Objectif 1:
Selon l'extrait sur les coûts des flottes, pourquoi les prestations passent-elles au deuxième rang des dépenses à optimiser dans le cas d'un véhicule électrique ?
Objectif 2:
Relevez toutes les évolutions fiscales que l'extrait sur les coûts des flottes présente comme attendues ou redoutées dans le cadre du budget 2025.

Extrait du texte:
- - - -

Les dépenses pour les flottes de véhicules de fonction s’envolent. Face à cette inflation, les entreprises peuvent rechercher d’autres économies sur le coût complet d’utilisation.
5 pistes pour contenir l’augmentation des coûts des flottes
Le tour de vis de Bercy n’épargnera pas les flottes. Au moment où nous mettons sous presse, les discussions en cours sur le budget 2025 augurent d’un abaissement des seuils du malus écologique, de celui au poids et d’un déplafonnement du malus. Les gestionnaires redoutent également une remise en cause inédite du calcul des avantages en nature (AEN), qui se caractériserait par une augmentation de 30 à 50 % de la part fiscalisée du coût de la location ou de l’achat d’un véhicule de fonction. Ces dépenses supplémentaires s’ajouteront à une inflation, de l’ordre de 30 % à 40 % depuis 2021, dans la gestion des véhicules.
Pour compenser, en partie, cette hausse, il s’agit désormais de rechercher des optimisations de dépenses. À cet égard, le "TCO Scope 2024", publié par Arval Mobility Observatory, identifie quelques pistes. Au-delà du prix des véhicules, qui constitue la composante la plus importante du coût global de détention (TCO), le carburant constitue le deuxième poste de dépenses (21,6 %), devant la fiscalité (18,1 %) et d’autres prestations dont l’assurance (17,1 %). Dans le cas d’un véhicule électrique, dont l’énergie et la fiscalité restent moins onéreuses, les prestations viennent en deuxième position des dépenses à optimiser.

- - - -

Données:
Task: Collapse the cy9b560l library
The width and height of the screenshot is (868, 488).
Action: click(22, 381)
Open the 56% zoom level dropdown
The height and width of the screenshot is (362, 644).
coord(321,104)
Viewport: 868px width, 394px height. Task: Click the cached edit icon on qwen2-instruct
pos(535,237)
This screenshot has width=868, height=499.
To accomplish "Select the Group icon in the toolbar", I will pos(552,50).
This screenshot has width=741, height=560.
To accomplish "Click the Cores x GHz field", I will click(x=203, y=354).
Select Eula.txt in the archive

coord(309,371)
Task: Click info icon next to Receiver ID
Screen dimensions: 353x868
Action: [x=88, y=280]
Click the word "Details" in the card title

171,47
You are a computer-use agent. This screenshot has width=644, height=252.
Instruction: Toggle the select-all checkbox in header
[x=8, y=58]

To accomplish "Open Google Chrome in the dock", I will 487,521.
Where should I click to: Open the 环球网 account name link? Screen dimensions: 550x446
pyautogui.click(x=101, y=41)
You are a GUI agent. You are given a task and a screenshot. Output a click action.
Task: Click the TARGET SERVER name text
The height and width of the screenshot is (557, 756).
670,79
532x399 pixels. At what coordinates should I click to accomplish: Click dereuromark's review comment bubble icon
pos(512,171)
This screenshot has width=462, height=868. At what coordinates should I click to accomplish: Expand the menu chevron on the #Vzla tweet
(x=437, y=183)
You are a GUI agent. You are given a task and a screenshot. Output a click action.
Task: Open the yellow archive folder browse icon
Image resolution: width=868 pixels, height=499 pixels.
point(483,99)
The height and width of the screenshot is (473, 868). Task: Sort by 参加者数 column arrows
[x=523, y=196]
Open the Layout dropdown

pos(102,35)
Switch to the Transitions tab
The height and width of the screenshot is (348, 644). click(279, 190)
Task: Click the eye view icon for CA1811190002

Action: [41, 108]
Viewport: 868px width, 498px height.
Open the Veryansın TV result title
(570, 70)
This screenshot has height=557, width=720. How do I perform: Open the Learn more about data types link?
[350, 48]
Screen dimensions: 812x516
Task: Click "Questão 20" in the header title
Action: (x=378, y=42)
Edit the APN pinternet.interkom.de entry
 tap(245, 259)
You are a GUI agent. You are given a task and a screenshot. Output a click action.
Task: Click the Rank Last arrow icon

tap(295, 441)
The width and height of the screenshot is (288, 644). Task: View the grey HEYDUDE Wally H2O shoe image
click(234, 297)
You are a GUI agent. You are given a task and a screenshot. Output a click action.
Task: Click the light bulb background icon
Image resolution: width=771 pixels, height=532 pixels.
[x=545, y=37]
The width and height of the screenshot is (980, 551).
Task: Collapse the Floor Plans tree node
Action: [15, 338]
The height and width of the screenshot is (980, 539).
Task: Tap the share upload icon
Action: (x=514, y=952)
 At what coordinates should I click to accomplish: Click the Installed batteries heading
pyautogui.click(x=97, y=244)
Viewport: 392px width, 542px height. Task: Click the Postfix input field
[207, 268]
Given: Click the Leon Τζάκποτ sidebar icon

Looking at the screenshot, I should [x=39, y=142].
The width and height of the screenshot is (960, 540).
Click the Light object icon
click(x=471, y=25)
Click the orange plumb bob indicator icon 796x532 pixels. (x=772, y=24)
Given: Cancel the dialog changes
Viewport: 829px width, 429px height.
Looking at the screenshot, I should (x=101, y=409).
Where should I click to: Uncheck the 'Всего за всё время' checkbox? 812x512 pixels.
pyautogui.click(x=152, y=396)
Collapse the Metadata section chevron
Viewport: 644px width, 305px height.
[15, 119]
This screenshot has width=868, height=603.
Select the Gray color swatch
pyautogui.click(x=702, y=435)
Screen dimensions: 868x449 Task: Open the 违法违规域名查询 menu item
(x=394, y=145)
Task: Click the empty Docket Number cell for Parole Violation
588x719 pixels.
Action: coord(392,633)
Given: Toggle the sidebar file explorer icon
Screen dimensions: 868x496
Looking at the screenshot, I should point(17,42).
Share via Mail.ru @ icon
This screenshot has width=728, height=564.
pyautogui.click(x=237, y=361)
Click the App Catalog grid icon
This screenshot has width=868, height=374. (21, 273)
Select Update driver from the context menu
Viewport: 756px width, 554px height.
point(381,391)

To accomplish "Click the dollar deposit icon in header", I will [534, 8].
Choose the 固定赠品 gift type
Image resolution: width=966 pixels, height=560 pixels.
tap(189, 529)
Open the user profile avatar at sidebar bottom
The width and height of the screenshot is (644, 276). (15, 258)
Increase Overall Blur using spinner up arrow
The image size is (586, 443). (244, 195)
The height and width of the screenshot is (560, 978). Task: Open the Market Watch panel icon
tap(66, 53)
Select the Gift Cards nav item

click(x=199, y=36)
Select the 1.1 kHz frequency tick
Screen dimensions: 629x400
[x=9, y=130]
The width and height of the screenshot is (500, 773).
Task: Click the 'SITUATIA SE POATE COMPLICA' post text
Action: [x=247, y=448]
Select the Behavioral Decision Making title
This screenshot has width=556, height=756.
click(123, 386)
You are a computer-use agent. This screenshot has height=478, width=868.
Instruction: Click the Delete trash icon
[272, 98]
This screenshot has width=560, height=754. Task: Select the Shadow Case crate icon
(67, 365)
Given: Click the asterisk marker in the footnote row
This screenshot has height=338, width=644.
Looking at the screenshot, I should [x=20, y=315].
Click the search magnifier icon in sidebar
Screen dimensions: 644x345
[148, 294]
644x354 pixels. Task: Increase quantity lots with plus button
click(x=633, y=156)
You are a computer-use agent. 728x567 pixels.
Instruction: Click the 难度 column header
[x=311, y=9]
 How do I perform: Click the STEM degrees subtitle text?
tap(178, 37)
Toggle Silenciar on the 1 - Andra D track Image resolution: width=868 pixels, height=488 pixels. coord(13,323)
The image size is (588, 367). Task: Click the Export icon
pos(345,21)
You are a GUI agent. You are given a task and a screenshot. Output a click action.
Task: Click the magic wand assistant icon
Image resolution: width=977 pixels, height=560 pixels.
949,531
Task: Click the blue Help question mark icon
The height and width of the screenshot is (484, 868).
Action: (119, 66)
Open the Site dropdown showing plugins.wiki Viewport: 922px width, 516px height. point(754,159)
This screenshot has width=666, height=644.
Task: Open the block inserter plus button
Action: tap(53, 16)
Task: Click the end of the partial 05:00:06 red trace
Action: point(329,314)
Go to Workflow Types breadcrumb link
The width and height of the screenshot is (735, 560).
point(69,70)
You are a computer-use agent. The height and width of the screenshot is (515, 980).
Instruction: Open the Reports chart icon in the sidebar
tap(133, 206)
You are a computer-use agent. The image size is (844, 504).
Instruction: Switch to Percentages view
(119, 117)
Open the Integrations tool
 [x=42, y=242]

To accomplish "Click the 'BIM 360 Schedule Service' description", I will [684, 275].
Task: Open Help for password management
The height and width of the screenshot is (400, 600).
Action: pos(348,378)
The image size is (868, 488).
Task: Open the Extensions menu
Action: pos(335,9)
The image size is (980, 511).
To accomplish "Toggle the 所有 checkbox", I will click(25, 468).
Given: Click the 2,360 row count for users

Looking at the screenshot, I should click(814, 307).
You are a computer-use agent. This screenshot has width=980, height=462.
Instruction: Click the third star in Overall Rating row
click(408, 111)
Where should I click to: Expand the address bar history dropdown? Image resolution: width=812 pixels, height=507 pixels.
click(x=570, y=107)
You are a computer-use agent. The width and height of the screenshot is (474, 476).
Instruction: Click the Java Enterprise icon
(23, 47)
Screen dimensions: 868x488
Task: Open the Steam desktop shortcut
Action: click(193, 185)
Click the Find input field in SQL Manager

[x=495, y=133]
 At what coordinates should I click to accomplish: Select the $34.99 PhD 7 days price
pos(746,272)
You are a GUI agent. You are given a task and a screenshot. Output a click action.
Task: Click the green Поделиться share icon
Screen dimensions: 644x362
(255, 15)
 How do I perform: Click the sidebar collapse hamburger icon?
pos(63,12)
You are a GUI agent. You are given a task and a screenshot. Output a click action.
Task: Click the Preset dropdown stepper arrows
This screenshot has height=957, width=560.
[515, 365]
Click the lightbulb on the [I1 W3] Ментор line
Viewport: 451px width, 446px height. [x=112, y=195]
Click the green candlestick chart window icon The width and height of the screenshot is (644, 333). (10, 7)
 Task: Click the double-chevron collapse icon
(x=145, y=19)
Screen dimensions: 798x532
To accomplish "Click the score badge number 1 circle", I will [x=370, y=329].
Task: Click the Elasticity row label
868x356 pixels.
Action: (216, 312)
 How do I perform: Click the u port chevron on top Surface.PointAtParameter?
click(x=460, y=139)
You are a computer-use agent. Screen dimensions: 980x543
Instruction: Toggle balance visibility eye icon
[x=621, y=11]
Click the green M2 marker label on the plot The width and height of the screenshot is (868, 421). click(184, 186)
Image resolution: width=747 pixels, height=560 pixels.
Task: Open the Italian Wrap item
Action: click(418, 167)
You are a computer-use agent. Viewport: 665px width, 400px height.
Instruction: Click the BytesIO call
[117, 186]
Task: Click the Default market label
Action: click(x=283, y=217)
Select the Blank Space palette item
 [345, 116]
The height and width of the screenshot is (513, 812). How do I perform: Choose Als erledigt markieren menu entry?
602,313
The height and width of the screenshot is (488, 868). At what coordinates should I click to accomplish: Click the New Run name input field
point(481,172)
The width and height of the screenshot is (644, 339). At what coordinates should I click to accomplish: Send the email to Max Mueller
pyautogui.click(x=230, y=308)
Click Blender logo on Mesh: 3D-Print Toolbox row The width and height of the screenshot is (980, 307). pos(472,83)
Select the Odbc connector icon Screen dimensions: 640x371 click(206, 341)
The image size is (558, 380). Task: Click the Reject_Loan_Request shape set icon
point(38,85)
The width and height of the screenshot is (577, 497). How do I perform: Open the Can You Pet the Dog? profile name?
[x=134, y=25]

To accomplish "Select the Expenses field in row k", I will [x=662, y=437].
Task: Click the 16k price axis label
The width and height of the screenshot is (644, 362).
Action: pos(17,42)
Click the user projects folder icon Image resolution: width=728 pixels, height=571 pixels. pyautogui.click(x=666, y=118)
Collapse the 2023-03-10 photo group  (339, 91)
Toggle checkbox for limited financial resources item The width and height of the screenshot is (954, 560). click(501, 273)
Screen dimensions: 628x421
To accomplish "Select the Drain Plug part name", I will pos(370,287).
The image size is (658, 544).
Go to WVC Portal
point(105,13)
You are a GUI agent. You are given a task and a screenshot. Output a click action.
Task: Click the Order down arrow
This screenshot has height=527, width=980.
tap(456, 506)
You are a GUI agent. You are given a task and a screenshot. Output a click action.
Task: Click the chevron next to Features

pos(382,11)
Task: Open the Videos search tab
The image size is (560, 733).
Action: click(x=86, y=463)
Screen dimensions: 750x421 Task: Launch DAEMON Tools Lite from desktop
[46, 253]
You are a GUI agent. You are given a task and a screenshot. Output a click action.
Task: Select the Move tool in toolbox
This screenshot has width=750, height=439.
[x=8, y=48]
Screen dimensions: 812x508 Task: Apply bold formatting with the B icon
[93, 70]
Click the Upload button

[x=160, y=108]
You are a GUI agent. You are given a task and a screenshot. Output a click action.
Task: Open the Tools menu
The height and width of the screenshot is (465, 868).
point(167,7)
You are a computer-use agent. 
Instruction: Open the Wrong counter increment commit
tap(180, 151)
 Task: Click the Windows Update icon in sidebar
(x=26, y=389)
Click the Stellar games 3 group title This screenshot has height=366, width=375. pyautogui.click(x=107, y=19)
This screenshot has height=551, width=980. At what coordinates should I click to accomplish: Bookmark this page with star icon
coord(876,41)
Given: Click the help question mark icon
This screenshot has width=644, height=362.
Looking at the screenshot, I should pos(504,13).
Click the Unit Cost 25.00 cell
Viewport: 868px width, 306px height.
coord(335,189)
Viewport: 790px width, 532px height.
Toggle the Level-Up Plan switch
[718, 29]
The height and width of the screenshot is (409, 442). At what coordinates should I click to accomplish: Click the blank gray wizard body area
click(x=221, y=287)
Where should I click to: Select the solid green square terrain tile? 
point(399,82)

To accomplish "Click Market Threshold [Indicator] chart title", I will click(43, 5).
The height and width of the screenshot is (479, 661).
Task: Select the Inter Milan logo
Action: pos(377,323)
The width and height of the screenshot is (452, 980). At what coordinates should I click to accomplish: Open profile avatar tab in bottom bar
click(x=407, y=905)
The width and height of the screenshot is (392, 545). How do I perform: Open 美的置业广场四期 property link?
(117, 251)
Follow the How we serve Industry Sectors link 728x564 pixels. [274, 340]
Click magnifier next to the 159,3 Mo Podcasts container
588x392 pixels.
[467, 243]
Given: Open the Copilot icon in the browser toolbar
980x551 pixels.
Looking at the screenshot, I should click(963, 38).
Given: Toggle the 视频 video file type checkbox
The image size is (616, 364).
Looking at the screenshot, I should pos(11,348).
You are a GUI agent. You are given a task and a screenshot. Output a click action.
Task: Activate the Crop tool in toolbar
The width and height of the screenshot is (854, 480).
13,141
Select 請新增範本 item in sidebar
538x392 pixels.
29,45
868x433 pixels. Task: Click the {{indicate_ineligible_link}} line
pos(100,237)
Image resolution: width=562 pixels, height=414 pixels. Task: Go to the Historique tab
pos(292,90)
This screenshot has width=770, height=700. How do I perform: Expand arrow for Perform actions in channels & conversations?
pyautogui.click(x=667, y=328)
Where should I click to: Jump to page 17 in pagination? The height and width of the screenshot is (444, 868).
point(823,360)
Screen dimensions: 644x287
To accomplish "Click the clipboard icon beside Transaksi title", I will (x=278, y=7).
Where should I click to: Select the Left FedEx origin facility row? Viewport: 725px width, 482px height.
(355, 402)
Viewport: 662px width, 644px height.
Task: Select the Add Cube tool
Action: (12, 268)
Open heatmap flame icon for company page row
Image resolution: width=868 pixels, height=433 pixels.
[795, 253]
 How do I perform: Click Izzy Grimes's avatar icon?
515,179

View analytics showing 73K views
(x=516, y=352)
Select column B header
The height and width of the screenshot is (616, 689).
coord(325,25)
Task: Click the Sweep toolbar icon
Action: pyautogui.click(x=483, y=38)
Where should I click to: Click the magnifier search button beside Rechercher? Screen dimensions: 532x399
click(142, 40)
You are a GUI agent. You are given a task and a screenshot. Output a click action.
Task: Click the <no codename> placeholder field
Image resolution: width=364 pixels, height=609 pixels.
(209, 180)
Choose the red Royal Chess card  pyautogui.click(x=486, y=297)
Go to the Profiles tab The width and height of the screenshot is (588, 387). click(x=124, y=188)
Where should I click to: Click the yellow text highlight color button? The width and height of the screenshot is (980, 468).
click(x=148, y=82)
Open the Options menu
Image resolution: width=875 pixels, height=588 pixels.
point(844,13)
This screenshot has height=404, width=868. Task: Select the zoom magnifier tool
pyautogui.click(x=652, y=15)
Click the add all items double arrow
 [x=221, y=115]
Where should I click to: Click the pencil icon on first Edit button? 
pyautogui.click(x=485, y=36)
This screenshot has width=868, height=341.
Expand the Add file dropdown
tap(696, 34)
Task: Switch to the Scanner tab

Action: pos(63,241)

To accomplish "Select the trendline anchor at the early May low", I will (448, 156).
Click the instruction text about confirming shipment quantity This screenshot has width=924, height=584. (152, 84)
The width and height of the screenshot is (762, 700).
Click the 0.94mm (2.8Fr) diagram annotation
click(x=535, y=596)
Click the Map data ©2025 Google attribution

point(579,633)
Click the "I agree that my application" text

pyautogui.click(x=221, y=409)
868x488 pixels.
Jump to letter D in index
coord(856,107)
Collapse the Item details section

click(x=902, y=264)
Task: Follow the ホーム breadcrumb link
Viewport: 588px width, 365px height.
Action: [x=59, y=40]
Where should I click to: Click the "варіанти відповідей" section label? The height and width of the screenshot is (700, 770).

- - - -

Réponse détaillée 1:
Pour un véhicule électrique, l'énergie et la fiscalité restent moins onéreuses. Les prestations y occupent donc la deuxième place des dépenses à optimiser, alors que, dans le cas général, le carburant et la fiscalité les devancent.

Réponse détaillée 2:
- L'abaissement des seuils du malus écologique.
- L'abaissement du seuil du malus au poids.
- Le déplafonnement du malus.
- Une remise en cause inédite du calcul des avantages en nature (AEN), avec une augmentation de 30 à 50 % de la part fiscalisée du coût de la location ou de l'achat d'un véhicule de fonction.